14 thoughts on “Add flair to your code: Code Squiggles”

  1. Thanks for this perspective. Definitely adds to readability, especially when I get back to my code after 6 months.

  2. Bizarre idea. I appreciate it improves readability somewhat, but when it comes to debugging other peoples code, how do you know that a squiggle is a squiggle without checking the contents of the method ? Repeatedly having to do that would hamper readability.

    Why not just replace your squiggles with /* whatever */ – it can’t have any side effect and barely adds any additional blocks to reading the intention of the code.

    1. Hi None,

      I appreciate your comment and your proposal. Having comments in the code might be the passive alternative to squiggles.

      If you have to debug other people’s code, the last thing you should have to do is to look up all the squiggles and check if they are free of side-effects. That wouldn’t hamper readability (you can still read the code very fluently), but it would really degrade the accessibility (I hope it’s the right word, I’m not first-tongue with english).

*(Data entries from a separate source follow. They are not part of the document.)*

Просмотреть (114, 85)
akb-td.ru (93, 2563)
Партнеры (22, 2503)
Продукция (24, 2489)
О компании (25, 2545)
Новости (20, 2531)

It’s not a big concern in our day-to-day work, but that’s just us.

      Thanks for sharing your opinion.

  3. Synchronicity: I found this article at more-or-less the same time that I found another article by Jeff Langr on the same thing (although he doesn’t call them code squiggles):

    I’ll ask the same question here that I asked at the linked article: How do you feel about code squiggles a year after having started to use them?

    1. Hi Peter,
      thank you for the link and your question.
      We are still using code squiggles (or “active code comments”, as some might call them). They are valueable tools to increase the fluency of code readability, but nothing more. We often show this technique to other programmers and the usual first reaction is “uhh! What’s that for? This is distracting!”. If you have seen two or three code squiggles without being distracted or hurt by them, this usually settles.
      The value of code squiggles seem to diminish a bit in production code (as opposed to test code), because readability seems to be more of a concern with test code.

      To sum it up: I still think code squiggles are useful (once you get used to them) and we still use them. Their domain seems to be more in the test code, though.

      1. Thanks for linking to my article. I’ve long been using the word “squiggles” to describe the curvy underlines that IDEs (e.g. Eclipse) put under errors/warnings, so I would prefer a different name than code squiggles. Pressed for a name, I suppose they’re simply echo methods. Kent Beck would probably call them Intention-Revealing Echo Methods. 🙂

      2. Hi Jeff,
        thank you for your comment. I really like the term “echo method”, as it is much straighter to the point than “code squiggle”. I will adjust my vocabulary 🙂

  4. For me, the most justified type of code squigless was using them for wrapping ugly array construction by using static methods with varagrs (and improve readability).
    static T[] strings(T … in){
    return in;

    and using strings(“a”, “b”, “c”) instead of new String[]{“a”, “b”, “c”}

    Test code could became much more expressive this way.
    However, if used too much, the code would start to remind prolog fact declaration.